- [Action item] The reply should repeat all of the data word for word, with no pictures.

- [Exercise materials]
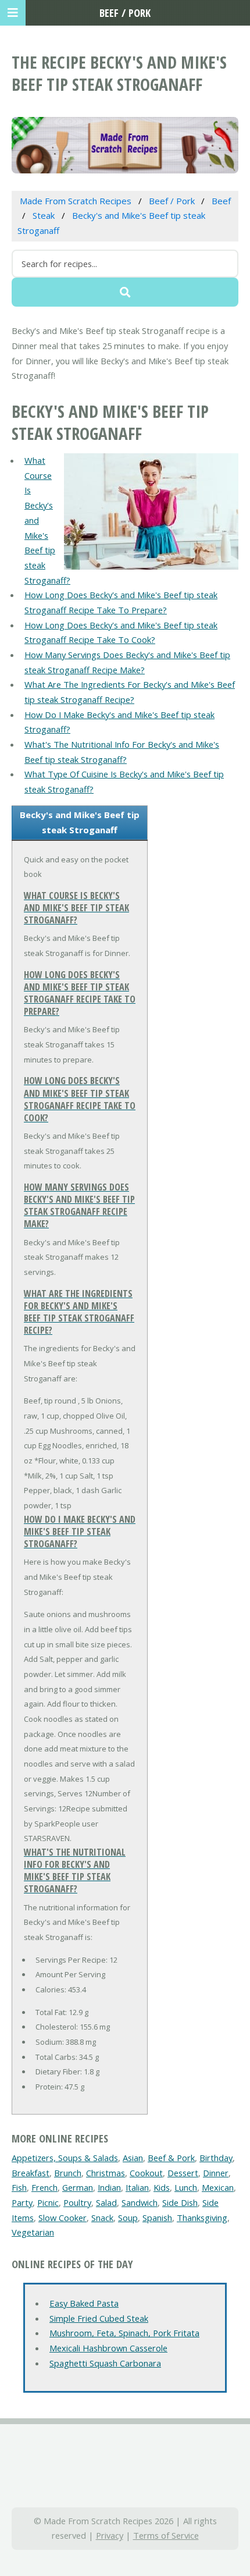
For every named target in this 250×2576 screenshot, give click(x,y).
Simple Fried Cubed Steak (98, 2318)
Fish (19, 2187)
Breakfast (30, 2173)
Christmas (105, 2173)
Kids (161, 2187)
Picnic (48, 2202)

- [Exercise response]
For every named target in this 250×2576 screenshot, give click(x,y).
Simple Fried Cubed Steak (98, 2318)
Fish (19, 2187)
Breakfast (30, 2173)
Christmas (105, 2173)
Kids (161, 2187)
Picnic (48, 2202)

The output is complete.